Response 5: We thank the reviewer for this important and insightful comment. As suggested, we agree that the marked lack of clinical data on intestinal modulation by sialylated HMOs in human gastrointestinal disorders, particularly in comparison with the more abundant evidence for 2′-FL and other fucosylated HMOs, should be explicitly highlighted. We also concur that it is important to point out that the currently available clinical data are mainly based on functional endpoints related to barrier function rather than on direct molecular assessments. In addition, following the reviewer’s recommendation, we have clarified the distinction between the postulated roles of fucosylated and sialylated HMOs, emphasizing that their selection should be tailored to the clinical context in line with preclinical findings. Specifically, we added the following text in lines 401–409: “Furthermore, clinical data on intestinal modulation by HMOs in humans are largely limited to fucosylated structures such as 2′-FL, whereas evidence for sialylated HMOs remains scarce. These potentially distinct effects are likely driven, at least in part, by the fact that different groups of gut bacteria preferentially utilize each HMO structure and by the divergent functional roles of their constituent monosaccharides, fucose and sialic acid. Future clinical trials should incorporate currently available, and further validated, biomarkers such as zonulin levels and tight junction protein expression as predefined primary outcomes, to clarify the efficacy of different HMO structures in maintaining and restoring colonic barrier function.” We believe these revisions directly address the reviewer’s concerns by explicitly acknowledging the imbalance in clinical evidence between fucosylated and sialylated HMOs, the functional (rather than molecular) nature of current endpoints, and the need to consider structure-specific roles of HMOs in a context-dependent clinical framework.

 

Comment 6: Section 6 – the need for future clinical trials where gut barrier function serves as the primary endpoint should be unequivocally stated, and the necessity of employing validated biomarkers as crucial tools for assessing intervention effects should be emphasised.

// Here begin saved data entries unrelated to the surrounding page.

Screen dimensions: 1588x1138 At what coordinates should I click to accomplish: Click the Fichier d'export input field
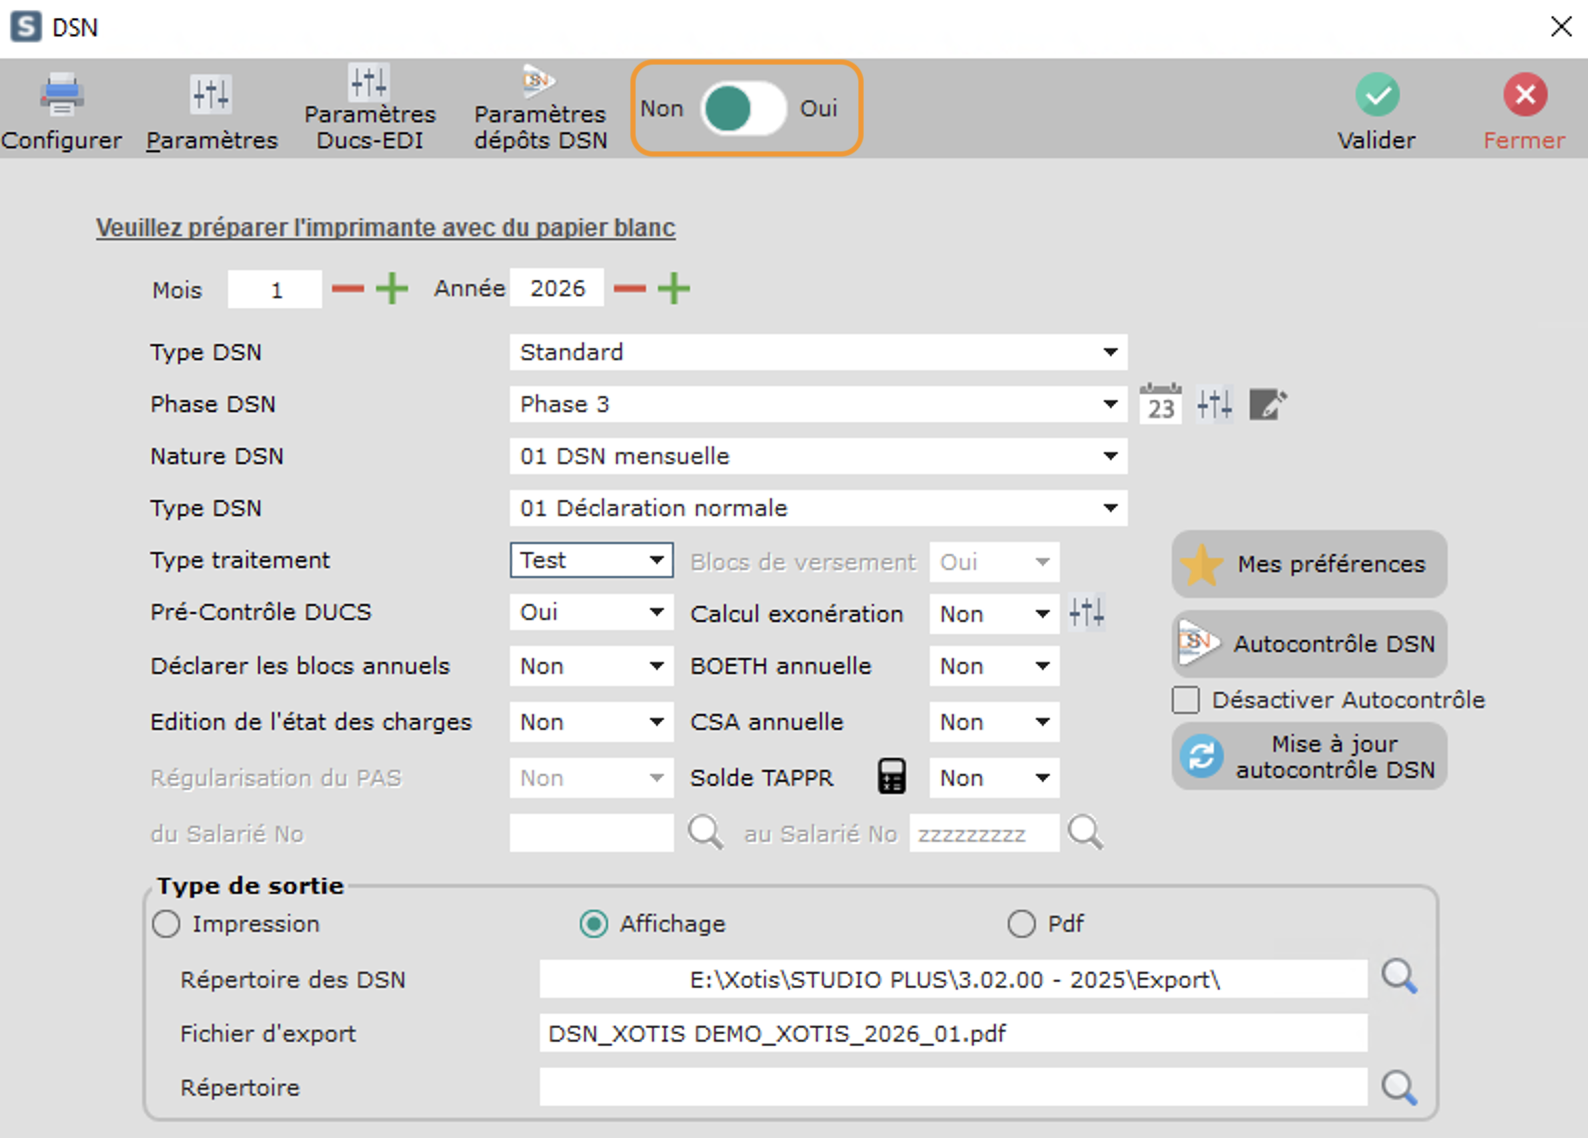click(x=952, y=1033)
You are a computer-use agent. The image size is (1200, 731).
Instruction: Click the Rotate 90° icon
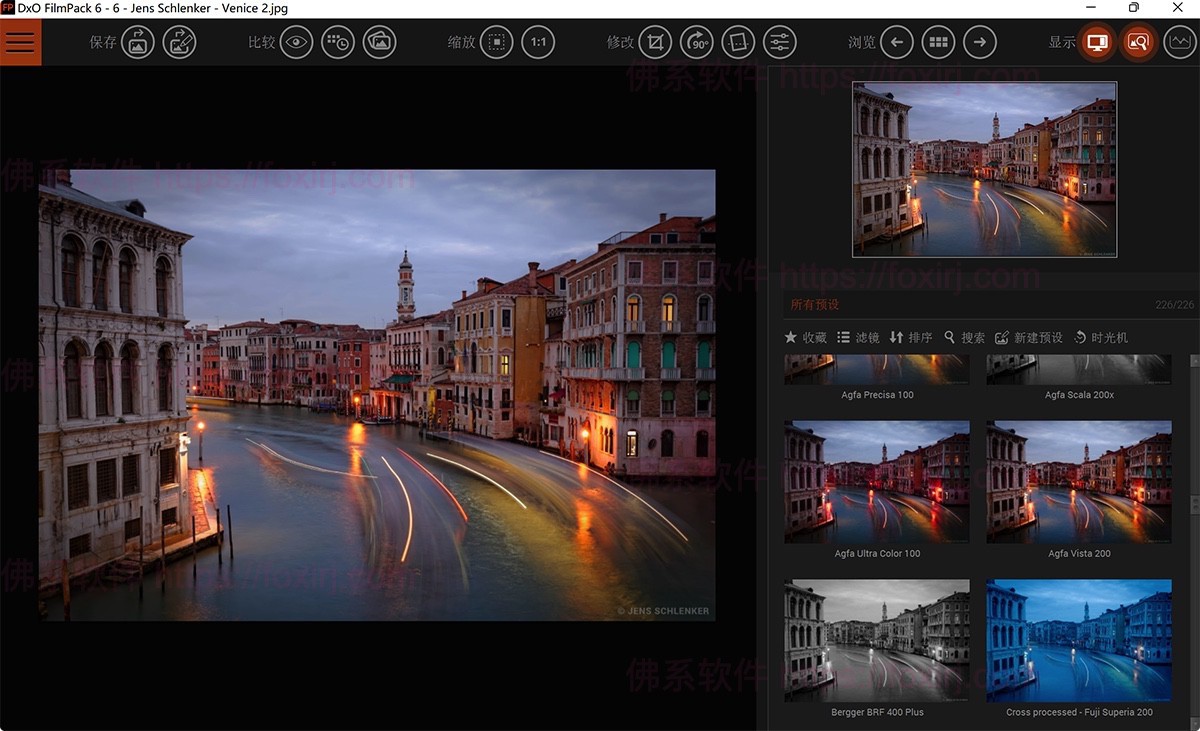click(x=696, y=42)
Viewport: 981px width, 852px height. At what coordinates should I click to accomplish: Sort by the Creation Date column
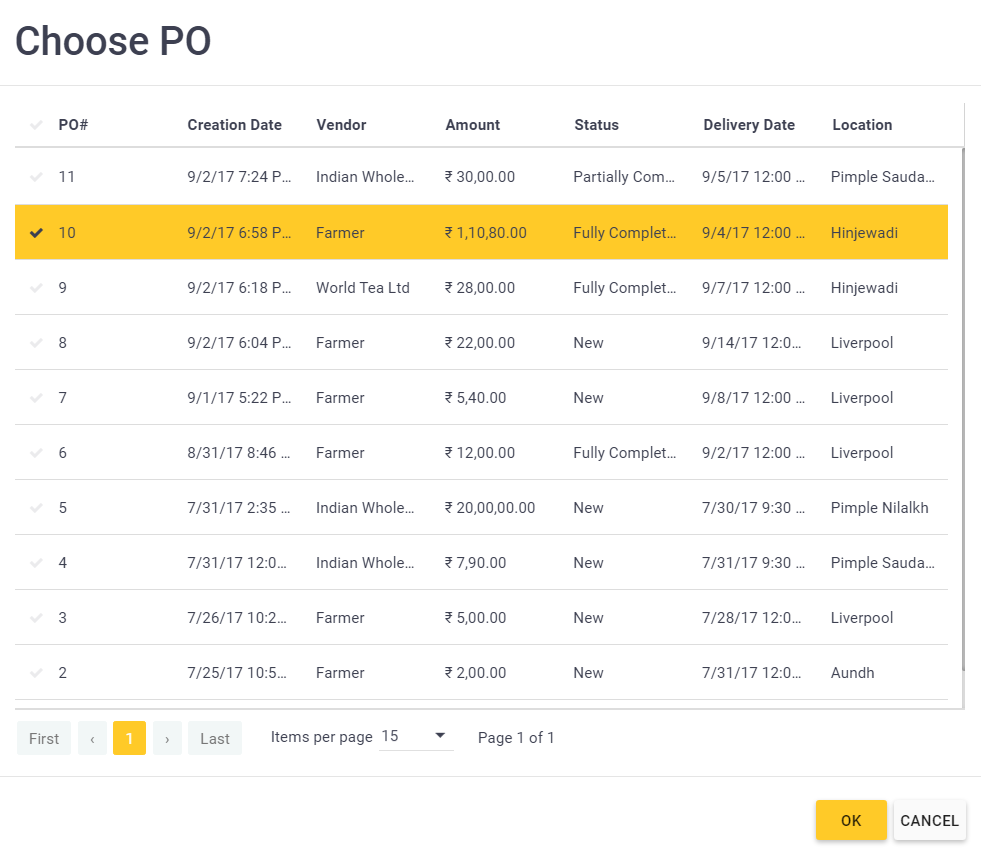click(234, 125)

Response 6: We thank the reviewer for this important comment and fully agree that the need for future clinical trials with gut barrier function as the primary endpoint, and the central role of validated biomarkers, should be clearly stated. In response, we revised the corresponding part of Section 6 (lines 426–433) rather than simply adding a new sentence. The previous text has been replaced with the following: “Future research should refine the understanding of species-specific differences in target microbes, barrier molecules, and immune responses and elucidate mechanistic connections across gastrointestinal regions, from the oral cavity to the large intestine. Well-designed clinical trials are urgently needed to explicitly define intestinal barrier function as a primary endpoint and to employ validated and emerging markers such as zonulin, the lactulose/mannitol test, fecal MUC2, and tight junction protein expression as key tools for quantifying intervention effects in humans.” This revision explicitly states the need to prioritize gut barrier function as a primary endpoint in future clinical trials and highlights the necessity of using validated biomarkers as crucial tools for assessing intervention effects, in line with the reviewer’s recommendation.

Round 2

Reviewer 3 Report

Comments and Suggestions for Authors

I believe the manuscript has been sufficiently revised to warrant publication. The authors have addressed all six reviewer comments in a detailed and constructive manner, implementing key modifications that temper the conclusions and explicitly highlight the gaps between mechanistic evidence and clinical data. The changes are precise, fully address all critical concerns, and significantly enhance the scientific and clinical rigour of the manuscript.